**Task list:**
[1] In the post on health in India, which communicable disease is said to be the only one emphasized?
[2] Print the post on health in India from "Health: A Problem" up to and including "healthcare (Baneerji, 1982).".

**Extract to read:**
"""
Monday, September 26, 2016

Health: A Problem of Institutional Unavailability or Structural Deficiency

In a country like India, where most part of the country, portable water is a distance dream, the linkages between the health and poverty is increasingly visible (Qadeer, 1995), the caste-class divides have been identified as key aspect of existing inequalities in access to healthcare (Baneerji, 1982). 

National Sample Survey data indicates that expenditure on health care is the second most common cause for the rural indebtedness, despite of claims of success in immunization, but 200,000 infants die every year of tetanus, almost 65 percent of all death among women are caused by disease group that are predominantly infectious in nature and only 2.5% of death are related to childbirth, 28.6 percent of death among them are caused by major infectious disease like TB, malaria, cholera, pneumonia, dysentery, jaundice and 12.5 % deaths are due to childbirth and condition associated with it. Despite this reality, the only communicable disease that is emphasized is HIV/AIDS. Even here its link with poor health system, is not adequately emphasized.

The health issue in India, specially, the women health has been recognized an important factor, in which education is positive variable for promoting better health to women. Even taking this consideration in evaluating the overall spectrum of women health, the simple conclusion is that the half of the total population of women in India would remain unhealthy and unable to cooperate because there is still half of the Indian women are not educated. The challenge in macro perspective is complex to resolve but the micro perspective also provides the complex picture but, here is the scope of possibility to understand the issue of women health in better dimension.
"""
**Provided data:**
"""
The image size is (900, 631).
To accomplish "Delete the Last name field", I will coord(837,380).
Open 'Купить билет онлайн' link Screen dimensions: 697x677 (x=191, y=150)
"""
**Answers below:**
[1] HIV/AIDS

[2]
Health: A Problem of Institutional Unavailability or Structural Deficiency

In a country like India, where most part of the country, portable water is a distance dream, the linkages between the health and poverty is increasingly visible (Qadeer, 1995), the caste-class divides have been identified as key aspect of existing inequalities in access to healthcare (Baneerji, 1982).